TO DO
Please return, exactly and only, the lines beginning at the top of the entries below and ending with the line containing "#M1GC (755, 1681)"; keep out the pictures.
(EXCERPTED DATA)
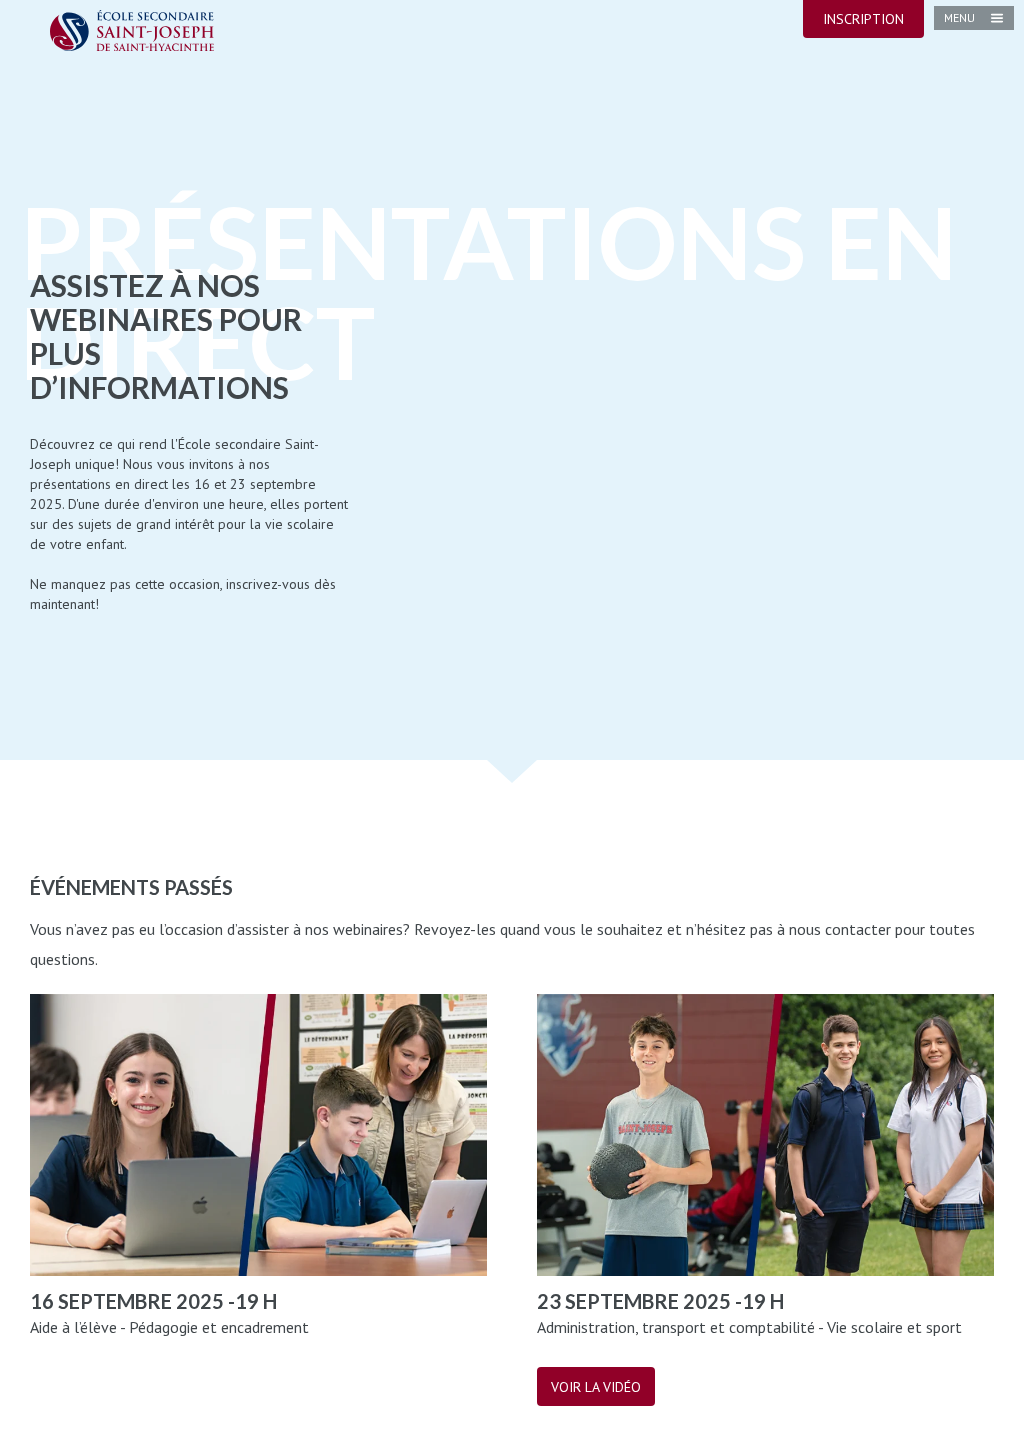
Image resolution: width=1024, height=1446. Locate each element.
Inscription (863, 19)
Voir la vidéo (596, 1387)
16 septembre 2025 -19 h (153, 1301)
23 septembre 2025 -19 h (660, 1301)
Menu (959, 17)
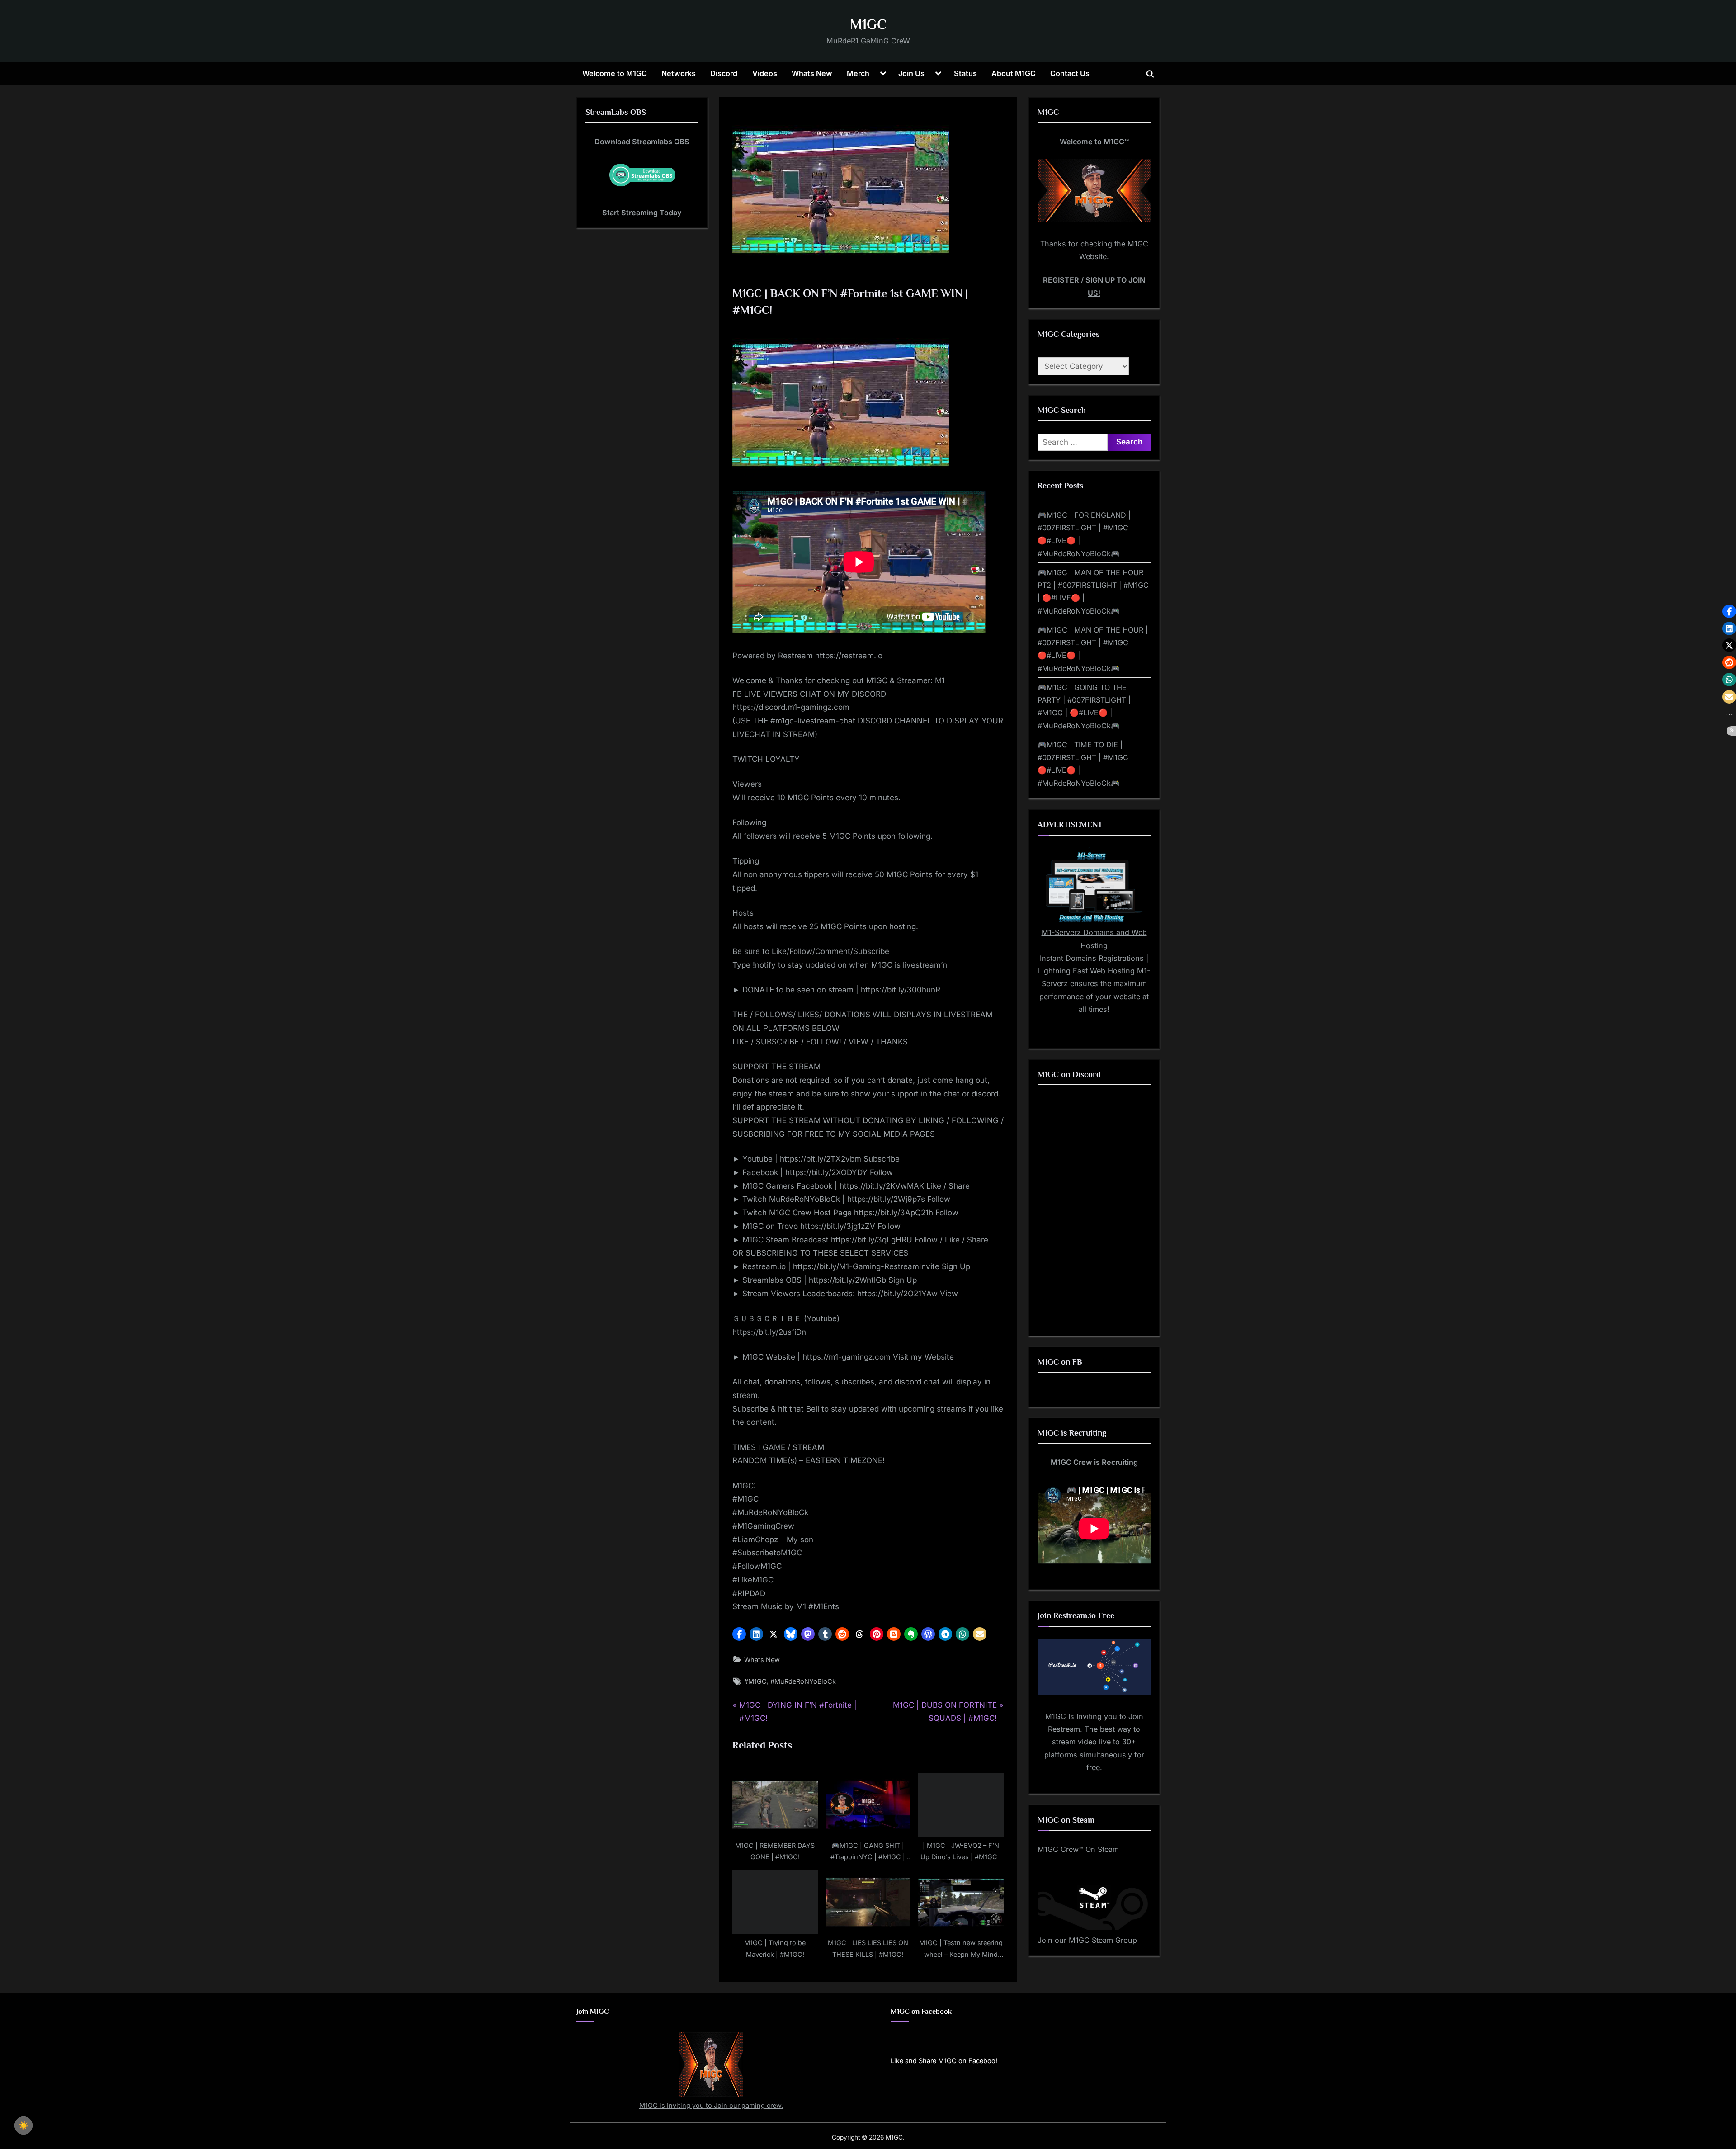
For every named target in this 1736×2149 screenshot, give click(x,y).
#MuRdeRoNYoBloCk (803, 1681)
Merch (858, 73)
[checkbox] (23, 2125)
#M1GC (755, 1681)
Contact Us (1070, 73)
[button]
(End EXCERPTED DATA)
ANSWER
Image resolution: width=1024, height=1446. Locate each element.
Inscription (863, 19)
Voir la vidéo (596, 1387)
16 septembre 2025 -19 h (153, 1301)
23 septembre 2025 -19 h (660, 1301)
Menu (959, 17)
For every named target in this 1736×2149 screenshot, give click(x,y).
#MuRdeRoNYoBloCk (803, 1681)
Merch (858, 73)
[checkbox] (23, 2125)
#M1GC (755, 1681)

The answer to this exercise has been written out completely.